One very common feature in the ecovillage and cohousing movement is the practice of sharing meals together. This takes place in many forms, ranging from sharing every meal to arranging shared dinners on a weekly or monthly basis. Systems of shared dining are often subjected to experiments and changes, as the ultimate form that meets the needs of the different individuals forming a community can be hard to find. Therefore, the practice of shared meals offers excellent co-creation processes to design solutions that community members can all consent to. Furthermore, it is a field of mutual exploration between different community projects.

Impact on the individual

Eating together traditionally takes place around the daily routine of a family. In an ecovillage the family is extended to include more people who become part of the intimate space which was formerly reserved for the small family. For individuals, who previously had no family for daily dining, shared meals can precisely meet the longing for community that convinced such individuals step into these projects. This applies to families too, who often engage in community in order to offer a different lifestyle to both adults and children. It can also allow people to function as a family in different ways than usual. However, when new practices such as shared community meals are introduced in a family, something is at risk of being left behind: the intimacy of the small entity that is the family. This is worth considering, in the excitement of participating in shared meals. How do we preserve the intimacy of small groups, like families, when the community takes over spaces that were previously individual or meant for the family?
Respecting that both individuals and families might need their own space as well, days with no shared dinners can be introduced. This can also manifest in providing the opportunity to bring food prepared for a shared meal back home, or through other methods that allow individual needs and wishes to be mindfully incorporated into the shared community practice. This also takes into account allergies as well as personal preferences about food culture – eating in silence, blessing the food, having preference for raw food, fitting meat into a sustainable life style, avoiding of gluten or sugar, etc. When forming community food culture, the individual often must compromise, which is a balancing act in itself.

Influence on community

The glue of a community lies particularly in shared daily practices, such as eating together. The need for eating is universal, so sharing a practice that unites everyone is inherently community building; in theory it no one is left behind. It offers a space for informal dialogue and meeting community members one might not normally encounter, thereby creating and maintaining relations. Furthermore, forming a community of practice in preparing and serving food for each other is of high value, as these practical tasks foster avenues of cooperation and dialogue between people. Working together can actually be an act of conflict prevention.
Shared meals also form an excellent entry point for newcomers, guests and volunteers to a community, where new contacts and plans are made. These ways of developing community cohesiveness are often found in such daily practices, and the act of eating together is essential for this.
Intentions that inform practise
The decision to have shared meals comes from the combined intentions for both community building and wishing to meet practical/ecological parameters. Acknowledging the power of shared practices in food preparation as a community building practice can create opportunities for community members to grow together.
The ecological benefits of not having kitchens running in every household around mealtime and reducing food waste can be part of the intention for setting up a shared meal system. There may also be a wish to create free time for people by sharing work tasks rather than spending time on the individual tasks of shopping, cooking, and cleaning in every household.
A moment of gratitude shared before eating can express the intention to value the systems that produce our food, as well as the privilege of having food and sharing it in community. Our wish for creating a new relationship with both people and planet can also be expressed this way. These intentions are often shared in eco-communities, but can also create resistance for people who hesitate to mix the practice of eating with intentional or spiritual practices, such as blessing the food. Determining how to combine and relate intentions with practice is a choice for every community, and will show the specific values of each community – even when it has to do with the daily act of eating.

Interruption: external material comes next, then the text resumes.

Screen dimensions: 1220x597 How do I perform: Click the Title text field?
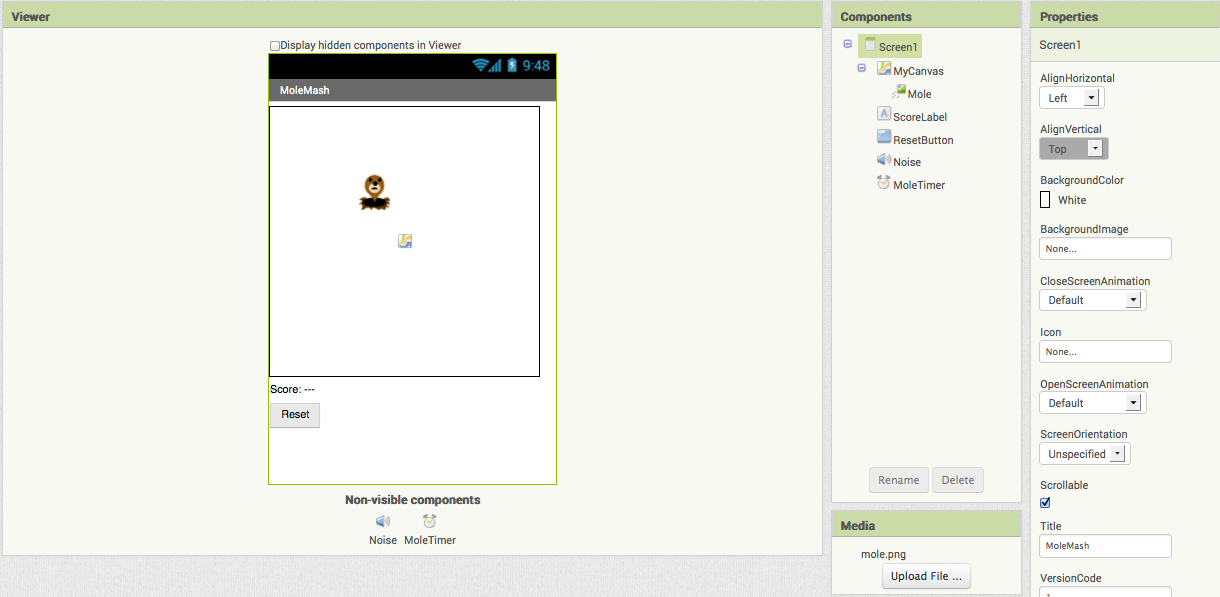pyautogui.click(x=1105, y=546)
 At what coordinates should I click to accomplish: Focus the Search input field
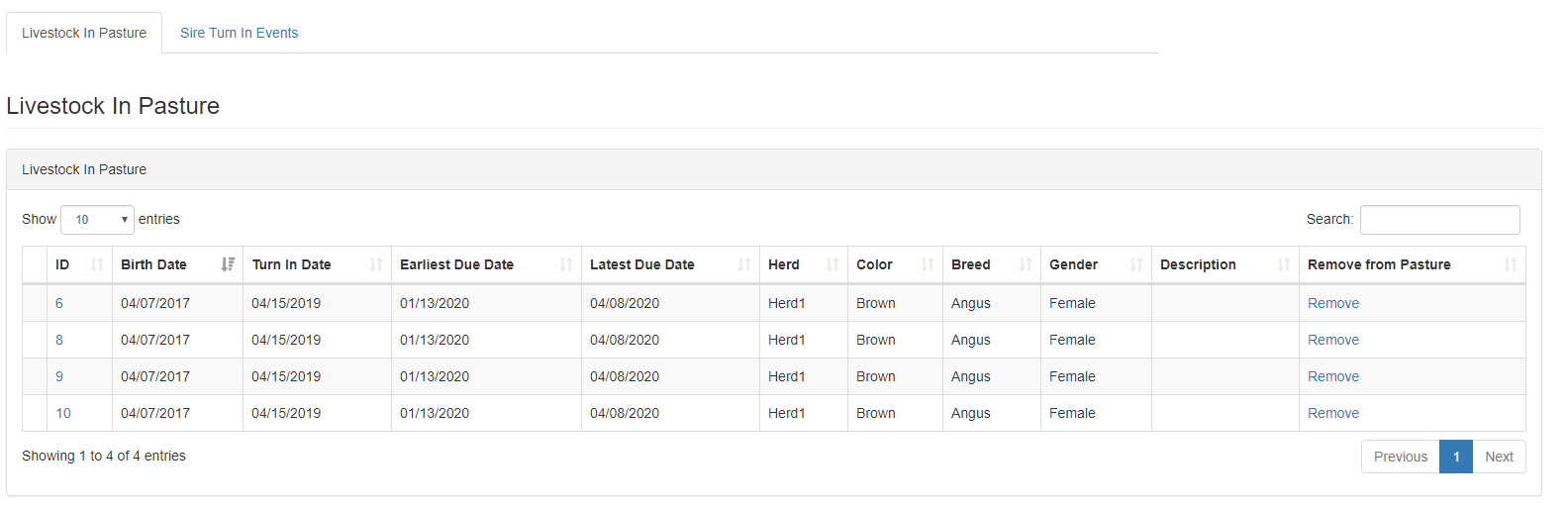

The importance of structure

Shared food systems often attract ‘structure oriented’ people who engage in the design of structures behind the practice. Structures represent the ways that intentions are lived, by designing patterns and guidelines for the food system. This can influence how the cooking teams are put together, how the financial aspects are managed with regard to reimbursement for expenses and payments, and whether people should subscribe or unsubscribe, pay for a month or for only the meals participated in. Issues of fairness are also addressed, such as whether sick or elderly people can participate in the practical tasks less than others. These structures tend to change over time if evaluations show the need. Adaptations may include increasing or decreasing the days according to seasons or changing from fixed groups to random groups in order to get to know new people. Almost all ecovillages have an established structure for shared meals.
In summary, the practice of shared dining includes all of the GAIA dimensions of sustainability, contributing to community glue (social), decreasing food waste and promoting shared resource utilization (ecological), showing intentions (culture/world view) and finally economizing time and money (economic).